Thursday, January 17, 2008

Corona Music

More reviewing as I try to catch up with some of 2007's best.

Atonement (d. Joe Wright)

The most musical film of 2007 isn't a musical at all.

Joe Wright's Atonement may not feature characters bursting into song or dancing balletically down impossible staircases, but in tone and strategy and execution, it resembles an intricate opera. Themes play off one another, repeat, then repeat again with small but telling variation. Emotions are heightened and sins are unforgivable.

The Second World War looms in the distance as the film opens in an idyllic English country home. The author of the story in more ways than one is 13-year-old Briony Tallis, a precocious little girl (played with icy confidence in the early part of the movie by newcomer Saoirse Ronan) who taps out verse plays on her manual Corona typewriter for her reluctant visiting cousins to perform. Her sister Cecilia (Keira Knightley) and the Tallis family's housemaid's son Robbie (James McAvoy) begin a torrid affair that Briony sees and envies. Her envy will cause her to author a different story, one that will lead to tragic consequence.
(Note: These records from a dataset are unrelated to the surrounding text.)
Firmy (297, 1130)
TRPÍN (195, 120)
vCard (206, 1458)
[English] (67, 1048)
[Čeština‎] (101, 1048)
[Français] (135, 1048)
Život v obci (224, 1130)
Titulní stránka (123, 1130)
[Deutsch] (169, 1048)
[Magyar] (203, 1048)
Those events in the country home are played out as counterpoint to Dario Marianelli's Golden Globe winning score, which uses Briony's typewriter as its major percussive instrument. And what began as the sweet sound of a little girl playfully tapping out her stories and dramas becomes the drumbeat of several characters' downfall.

Eventually, all will be swept up in the war. Robbie ends up in the army, fighting in France. Cecilia and Briony both become nurses, tending to the wounded. But Briony isn't done writing her story yet and not all the events unfold as they seem.
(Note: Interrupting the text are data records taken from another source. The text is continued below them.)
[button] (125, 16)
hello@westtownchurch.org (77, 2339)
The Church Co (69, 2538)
At the center of the movie like a sweeping aria comes a five and a half minute tracking shot that encompasses what appears to be the entire beach at Dunkirk during the evacuation. Its a directorial flourish, to be sure, but it serves the story well, summing up the absurdities, cruelties and unrealities of both the war and of the lives irrevocably changed by one 13-year-old little girl. Some people die, some celebrate, horses are shot, soldiers play on abandoned carnival rides, and a military chorus sings of "The Beauty of Thy Peace."
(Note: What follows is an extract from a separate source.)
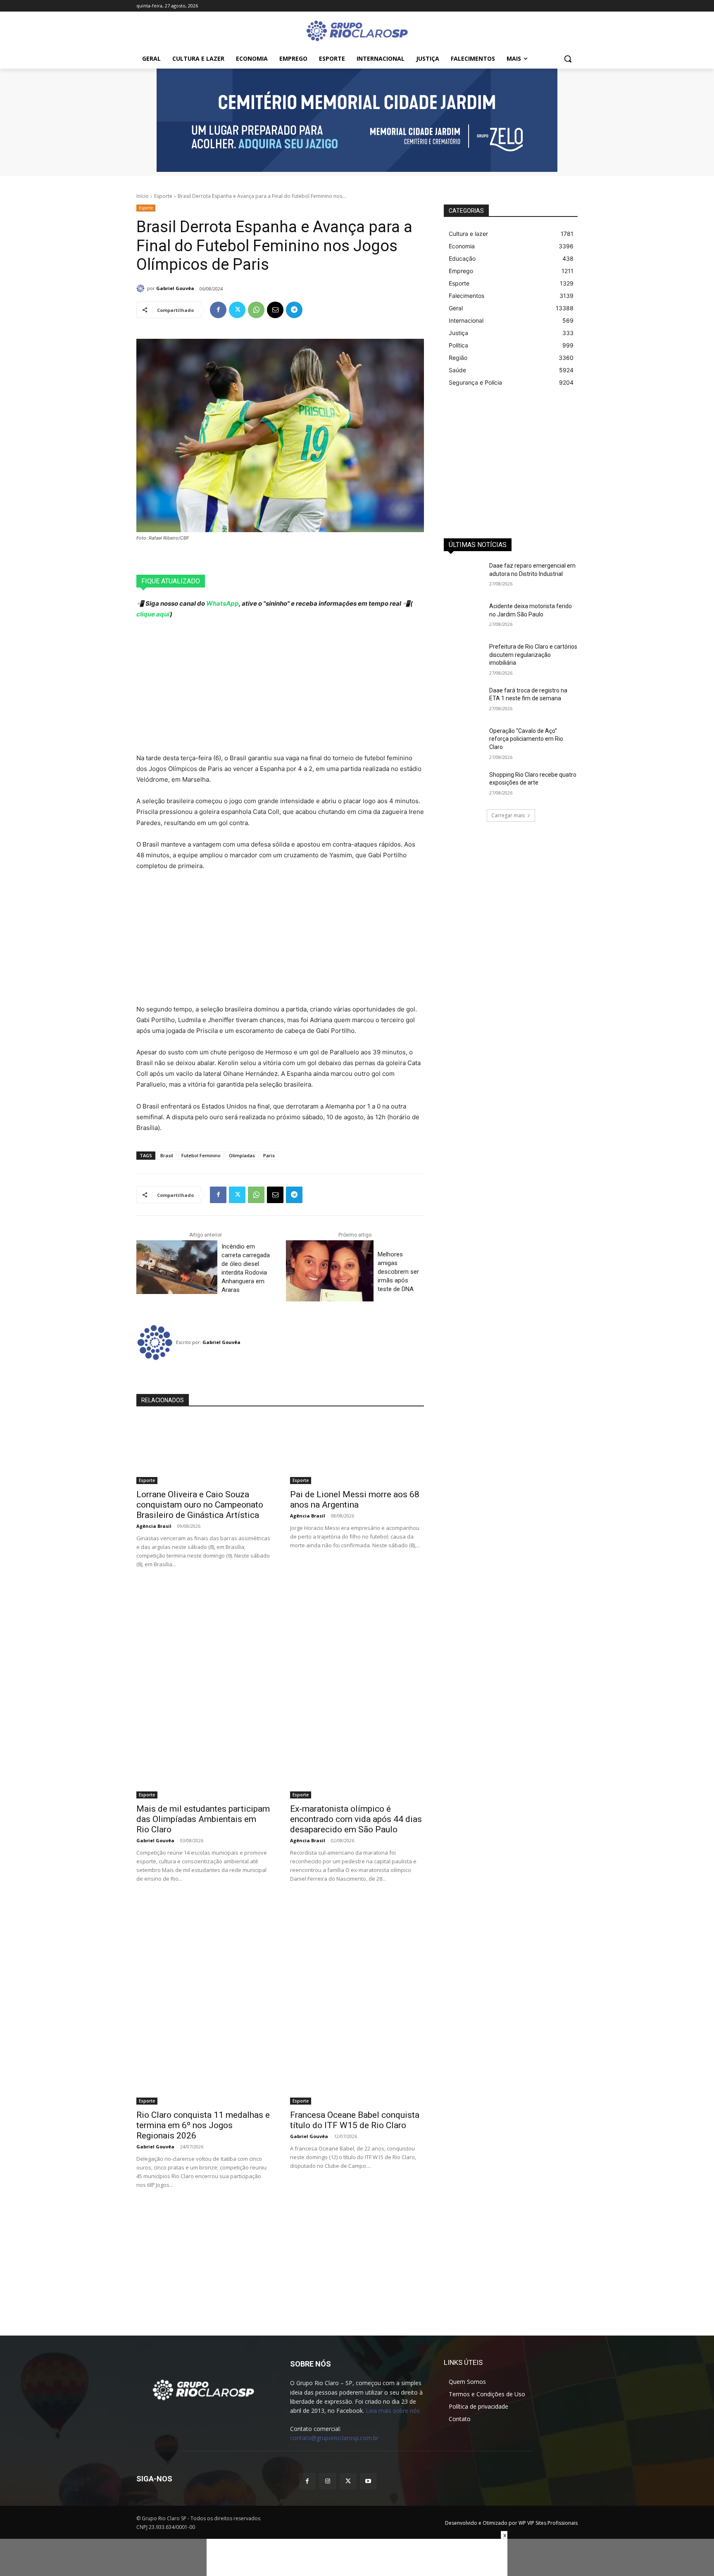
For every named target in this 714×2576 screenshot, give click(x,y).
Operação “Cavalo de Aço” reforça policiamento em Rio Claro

Both Knightley and McAvoy are passionate and assured as they conduct their moderately naughty affair. They receive able support from British period film stalwarts like Brenda Blethyn and Harriet Walter. And watch for surprising cameos at the end of the film by director Anthony Minghella and the great Vanessa Redgrave. Young Saoirse Ronan (it's pronounced SHEER-Sha and it's Gaelic for "Freedom") is the real revelation here. She steals all of her early scenes and gives the film its ominous center.

In the later scenes, five years older, Briony is played by Romola Garai, and she is haunted by her past. She still writes (she will to almost the end of her days), and throughout she creates more and more scenes and scenarios, some she dreads, some she fervently wishes for. But with all that authorial skill, there's one desire she never scripts out for herself.

She can never quite imagine that she will ever be forgiven.